The Known World
- Second edition cover
- Author: Edward P. Jones
- Cover artist: Cover design by Laura Blost, Cover photograph copyright Eudora Welty
- Language: English
- Genre: Historical, Novel
- Publisher: Amistad Press
- Publication date: September 2003
- Publication place: United States
- Media type: Print (hardback & paperback)
- Pages: 400 pp
- ISBN: 0-06-055754-0
- OCLC: 51519698
- Dewey Decimal: 813/.54 21
- LC Class: PS3560.O4813 K58 2003

= The Known World =

2003 novel by Edward P. Jones

The Known World is a 2003 historical novel by Edward P. Jones. Set in Virginia during the antebellum era, it examines the issues regarding the ownership of Black slaves by both White and Black Americans.

The book was published to acclaim, which praised its story and Jones's prose. In particular, his ability to intertwine stories within stories received great praise from The New York Times.

==Synopsis==
The novel centers on Henry Townsend, a formerly enslaved Black man who becomes a slave owner himself in the fictional Manchester County, Virginia. The story opens with Henry's death in 1855, then shifts between past and present, exploring the events leading up to and following his demise.

Born into slavery, Henry gains his freedom when his father, Augustus Townsend, purchases it for him. Yet, despite his background, Henry goes on to own more than thirty enslaved people who work on his tobacco plantation. His decision creates tension with his parents and challenges readers’ assumptions about the nature of slavery.

The narrative weaves together the lives of various characters connected to the Townsend estate:

- Caledonia, Henry's widow, who struggles to manage the plantation after his death.
- Moses, the overseer, who dreams of taking Henry's place.
- Fern Elston, a free Black woman who educated Henry and later becomes close to Caledonia.
- Sheriff John Skiffington, who enforces slave laws despite his personal opposition to slavery.

As the story unfolds, it reveals the moral contradictions and social complexities of a society built on human bondage.
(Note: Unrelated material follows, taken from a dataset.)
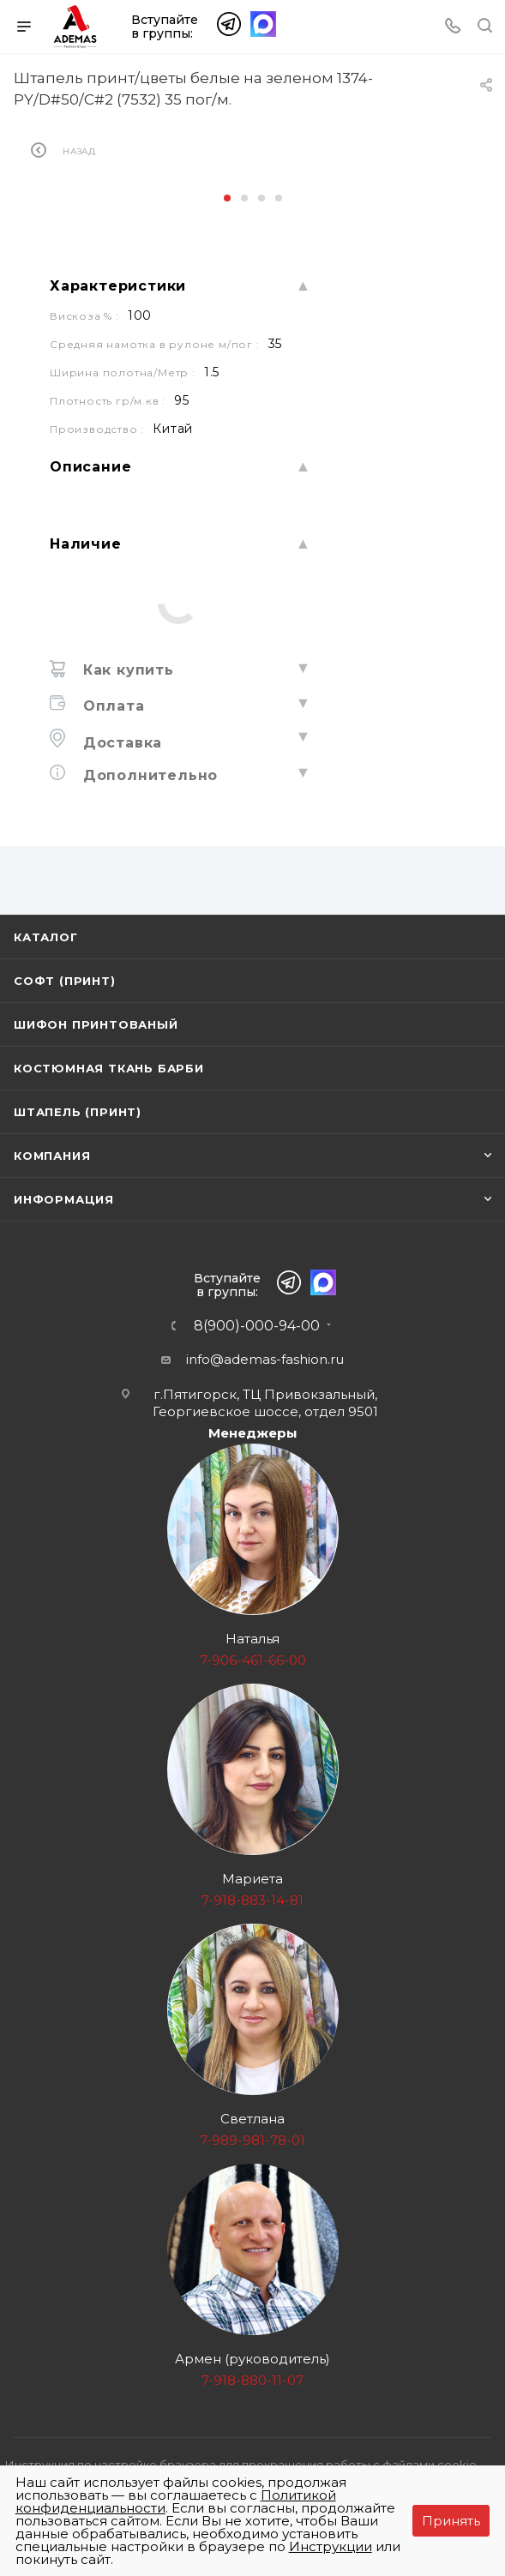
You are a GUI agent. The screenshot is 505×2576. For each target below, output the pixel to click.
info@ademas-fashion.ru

The disappearance of several enslaved people from the Townsend plantation triggers a chain of events that exposes the fragile foundations of this oppressive system.

==Awards and nominations==
The novel won a National Book Critics Circle Award and the Pulitzer Prize for Fiction in 2004. In 2005, it won the International Dublin Literary Award, one of the richest literary awards for a novel in the English language. It was a finalist for the 2003 National Book Award.

In 2009, the website The Millions polled 48 critics, writers, and editors; the panel voted The Known World the second best novel since 2000. In 2015, the BBC polled American critics and ranked The Known World the "second greatest novel of the 21st century so far". In 2024, the New York Times ranked it the 4th best book of the 21st century.